> Required work
Your answer should be the exact lines of the records, starting with the one containing "Image resolution: width=760" and running to the end.

> Available records
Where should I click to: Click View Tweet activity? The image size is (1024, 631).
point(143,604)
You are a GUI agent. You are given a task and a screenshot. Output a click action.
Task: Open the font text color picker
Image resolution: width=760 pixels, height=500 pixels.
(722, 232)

> Answer
Image resolution: width=760 pixels, height=500 pixels.
(722, 232)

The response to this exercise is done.